▶ **Supplied records**:
#####

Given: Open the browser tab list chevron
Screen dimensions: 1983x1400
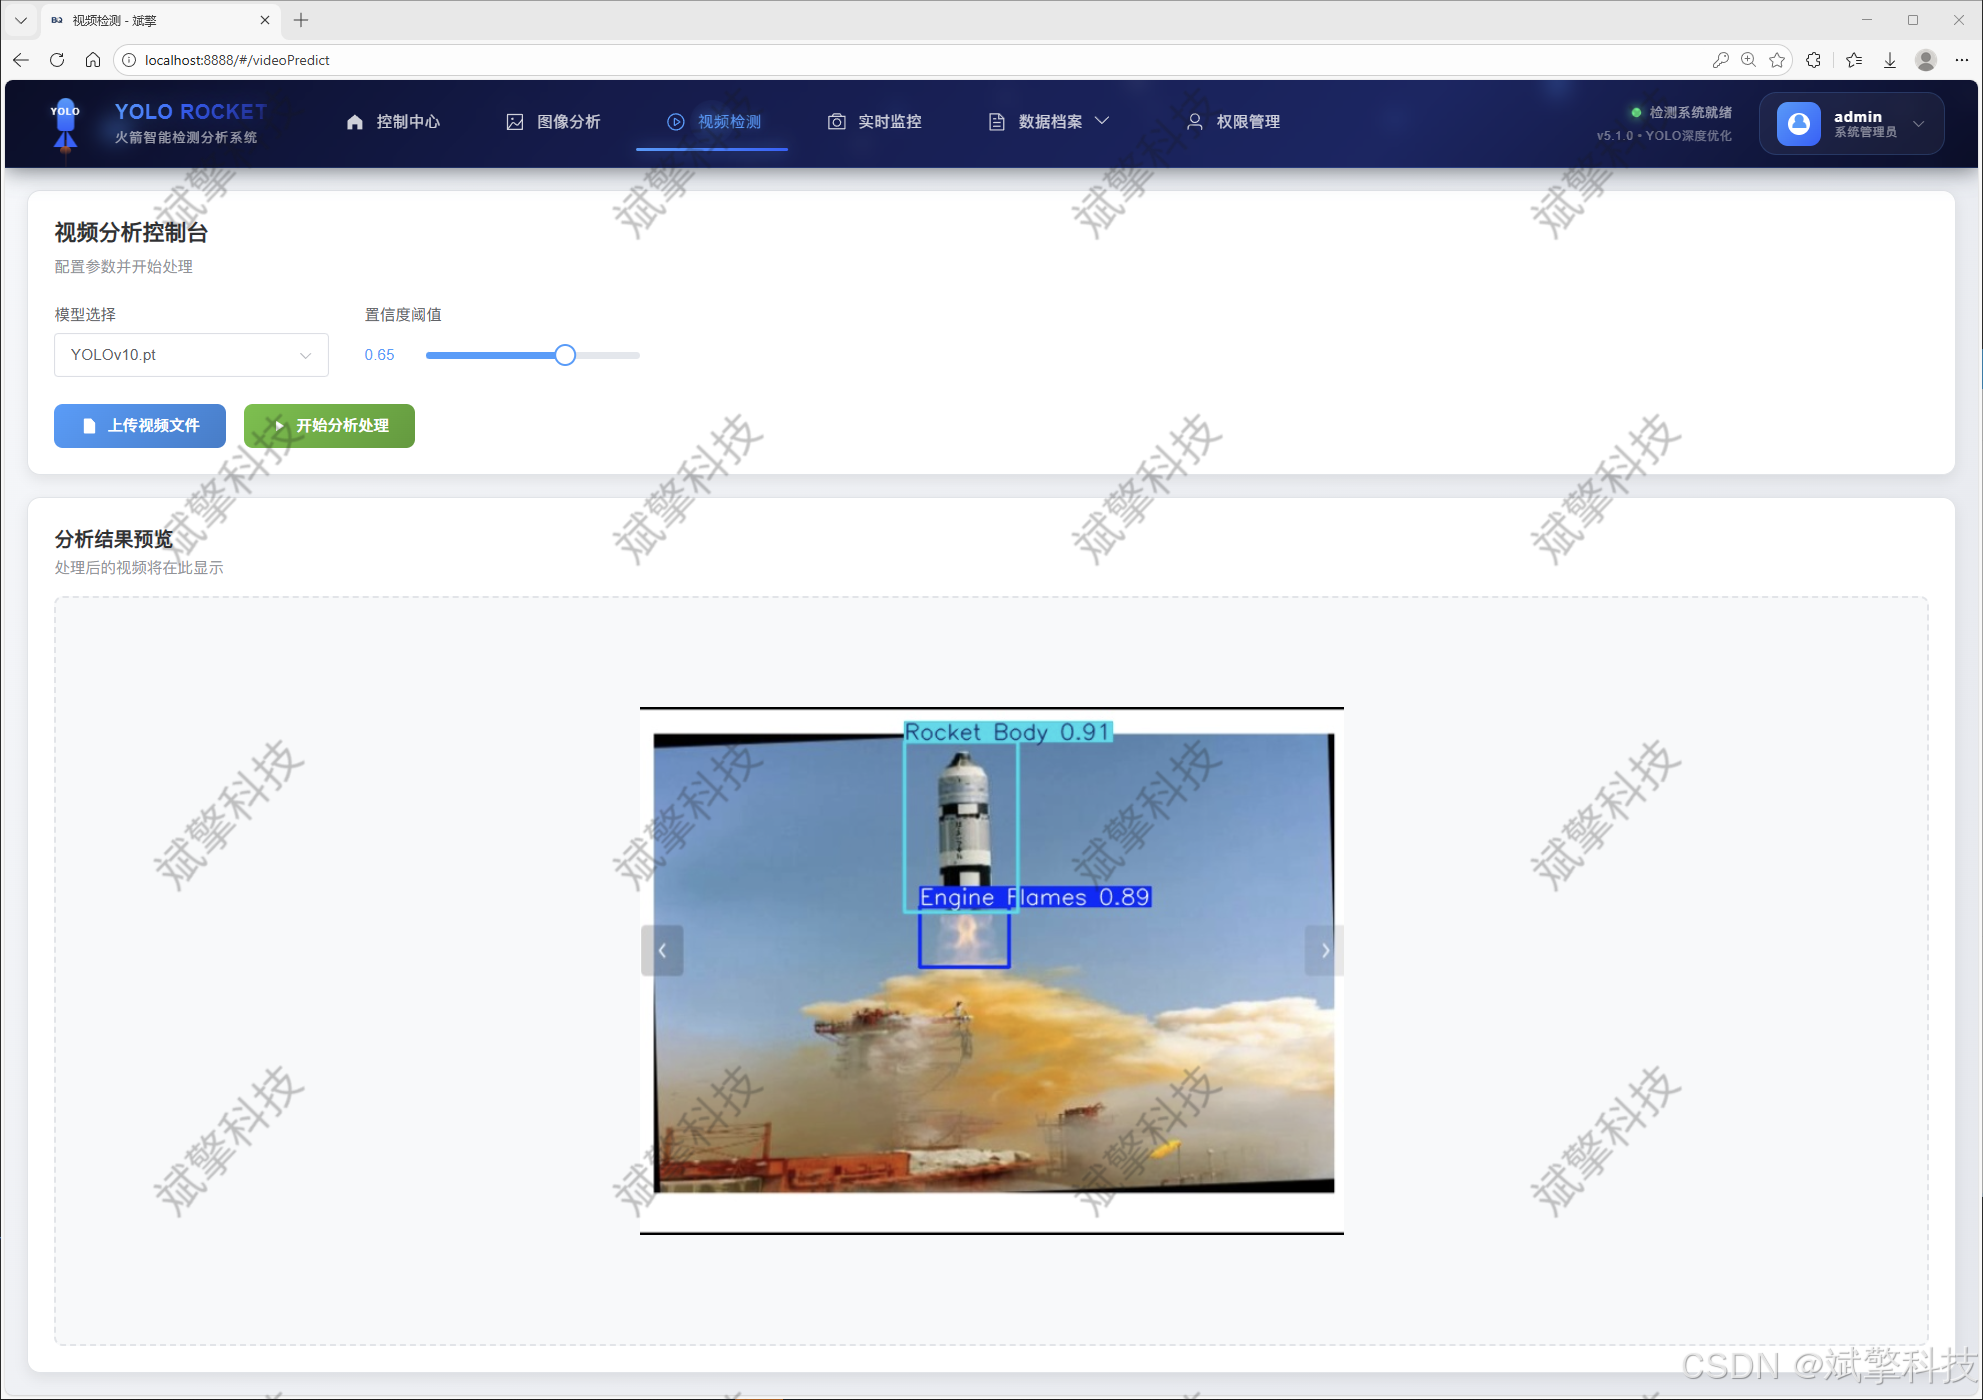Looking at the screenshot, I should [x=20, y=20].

#####

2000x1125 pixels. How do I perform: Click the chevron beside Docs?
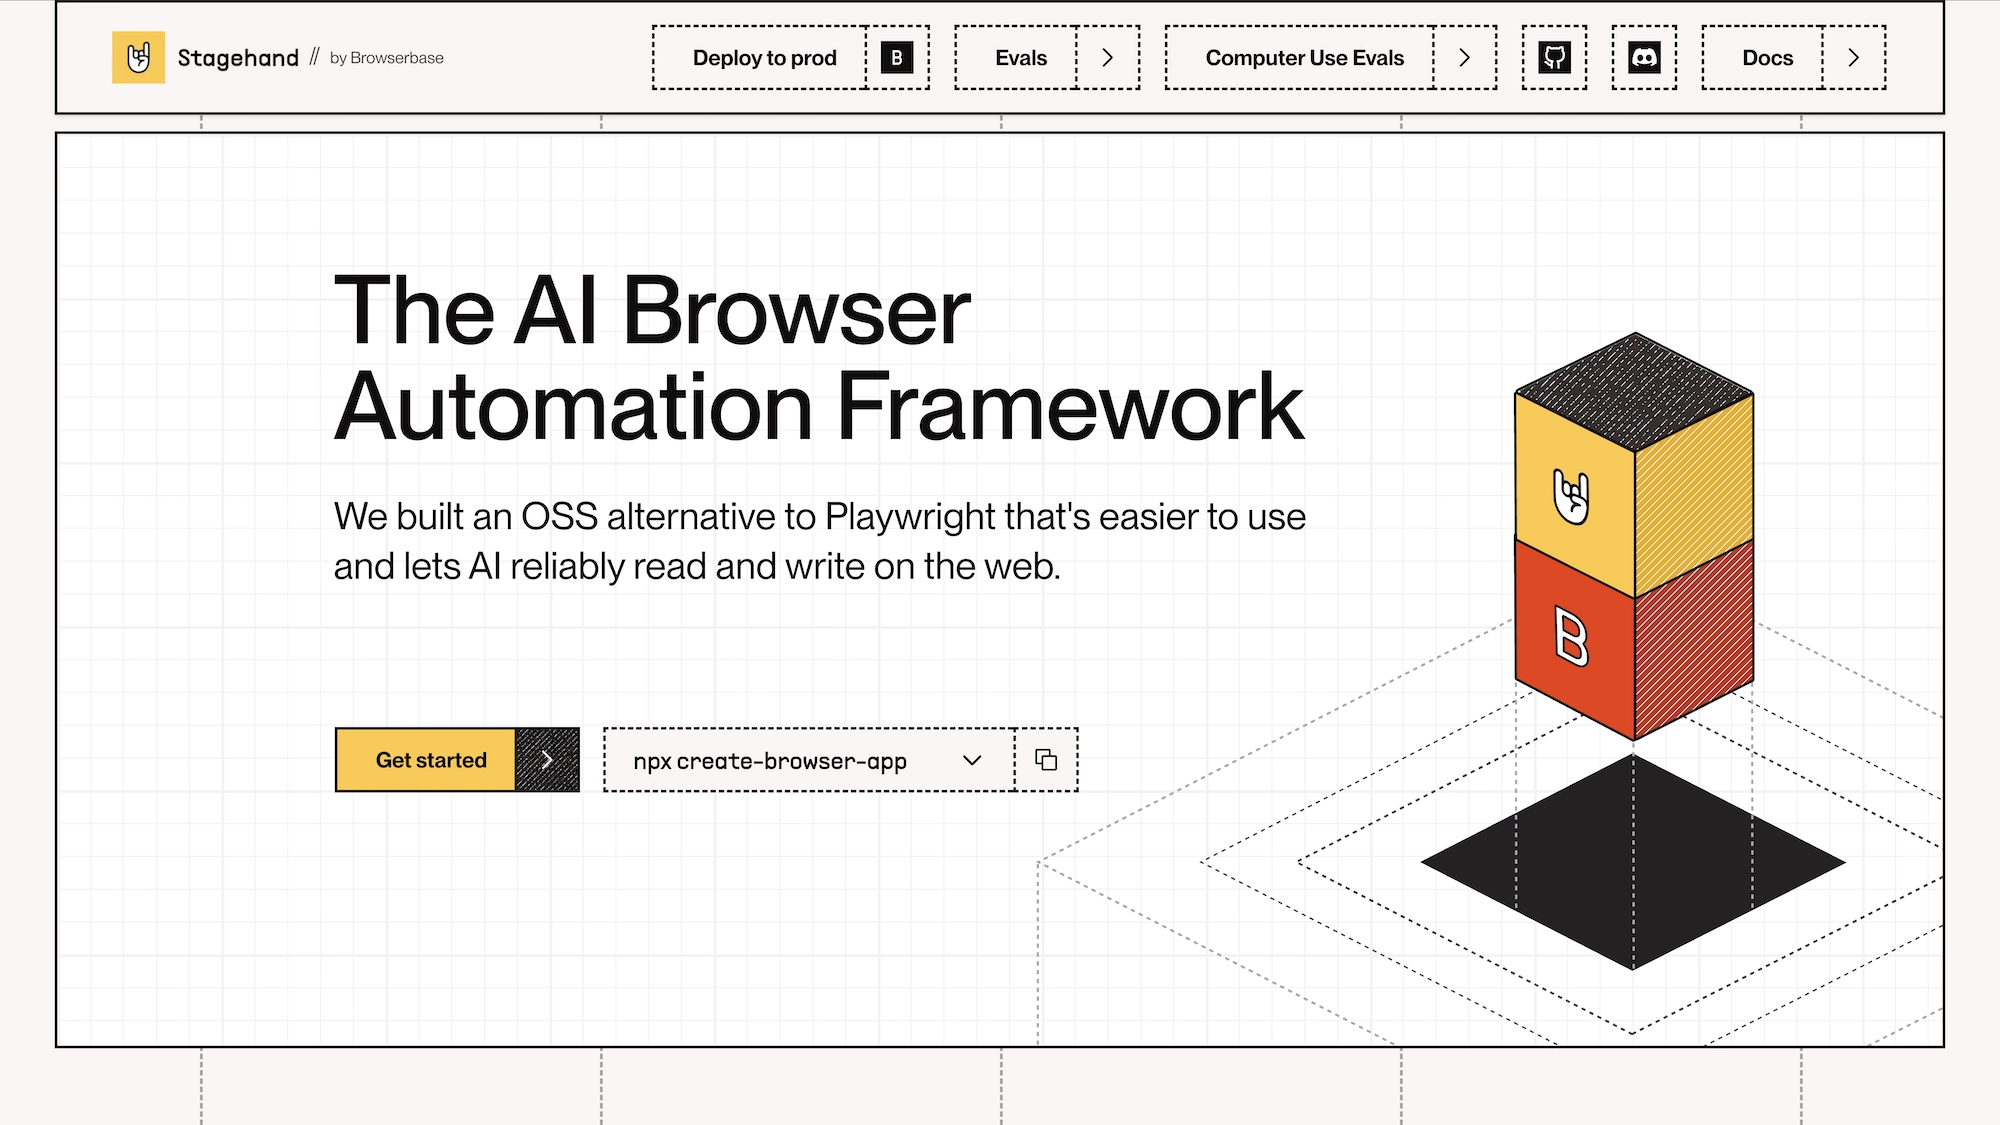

#####

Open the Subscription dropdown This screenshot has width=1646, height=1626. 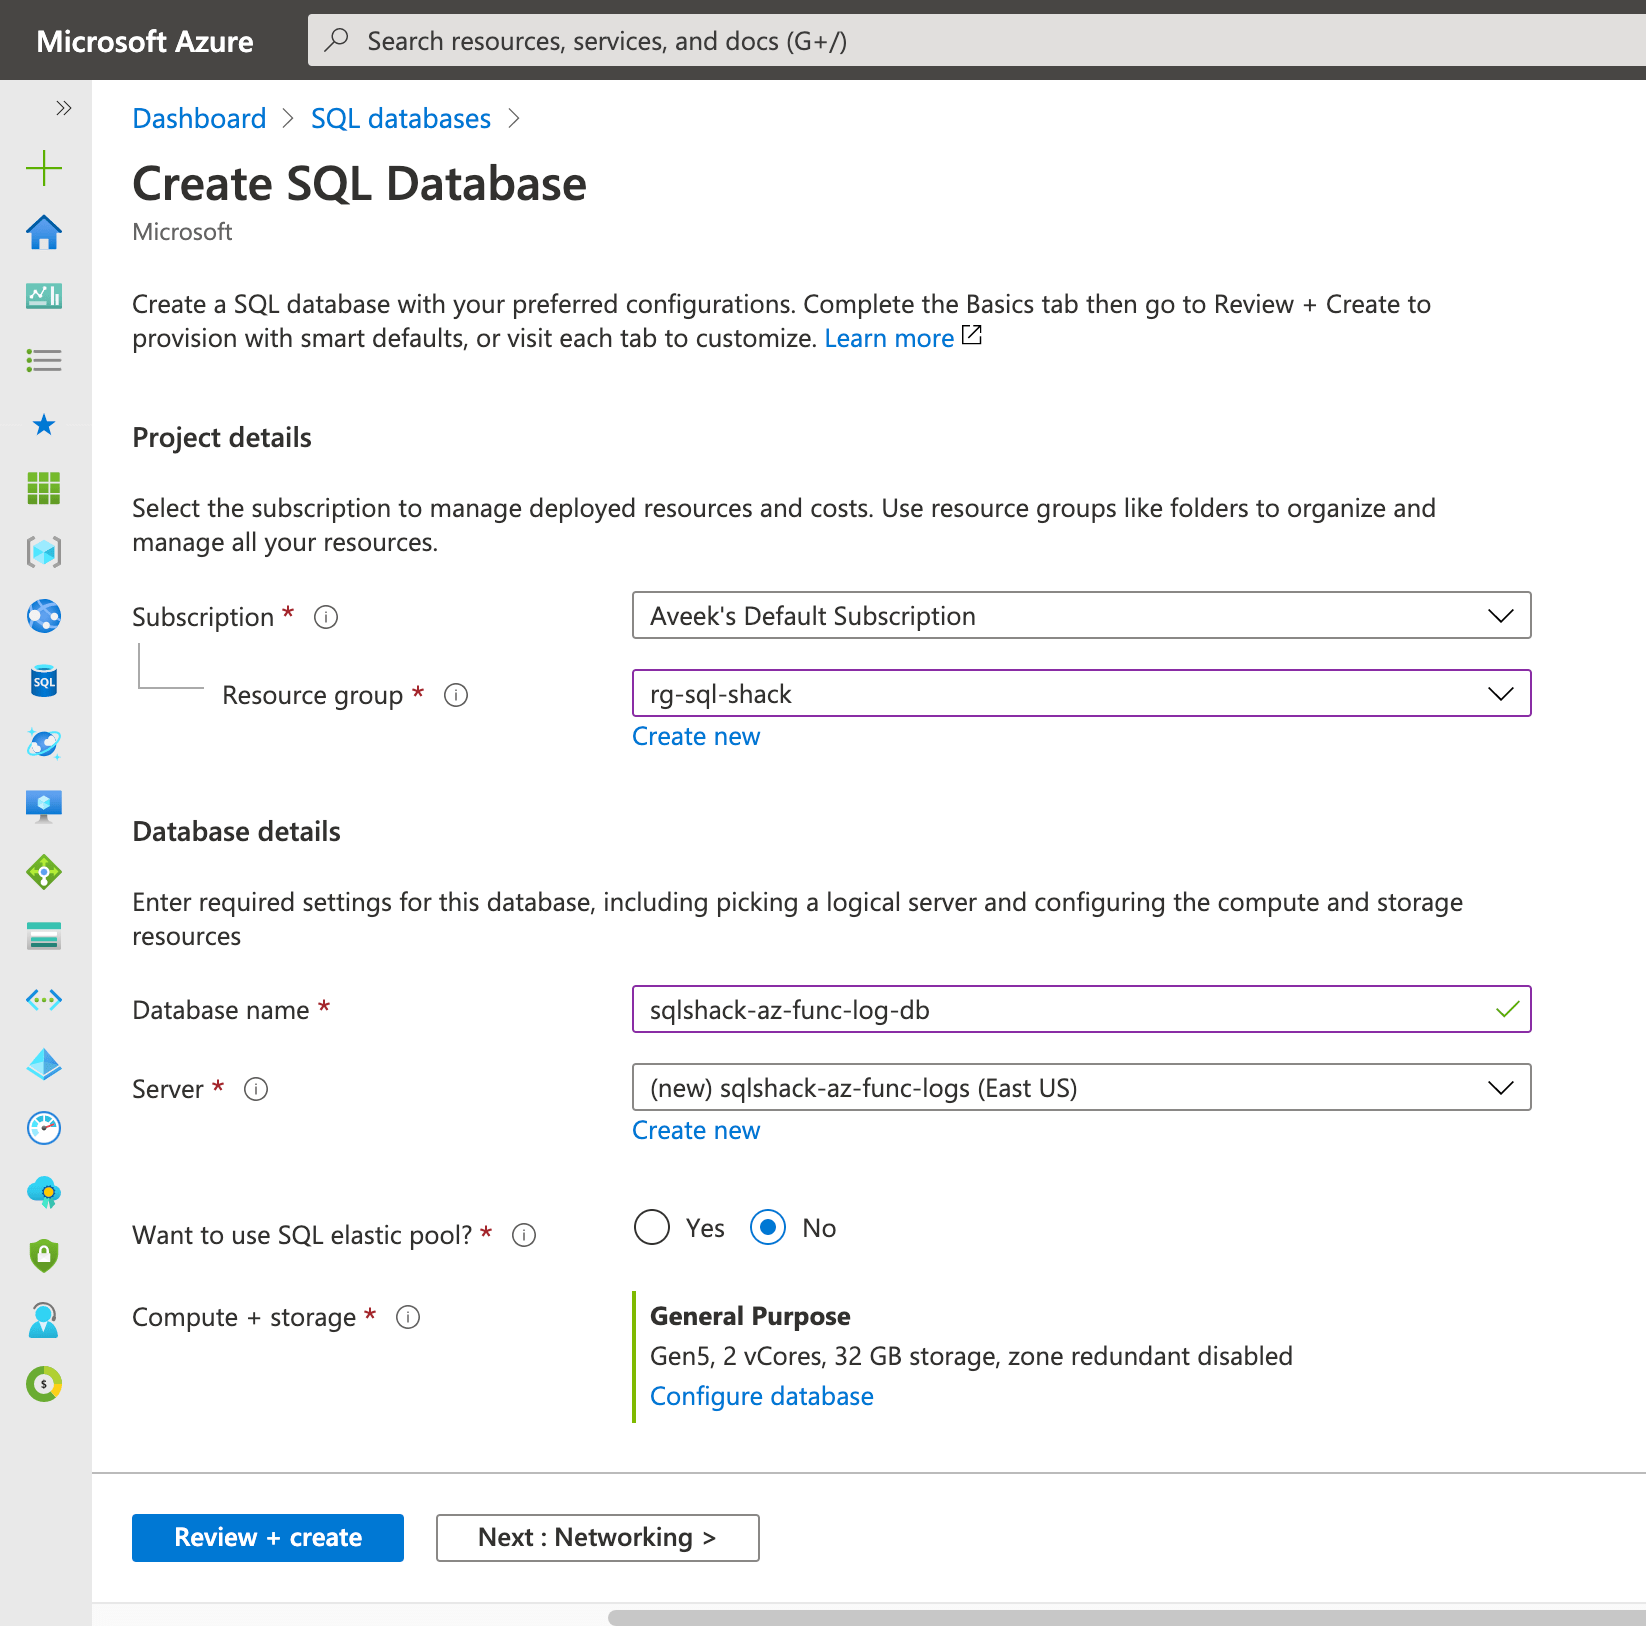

#####

▶ **Problem to solve**: Where a line contains the word "chevron", copy that line from the listing above.

▶ **Answer to the exercise**:
Given: Open the browser tab list chevron
2000x1125 pixels. How do I perform: Click the chevron beside Docs?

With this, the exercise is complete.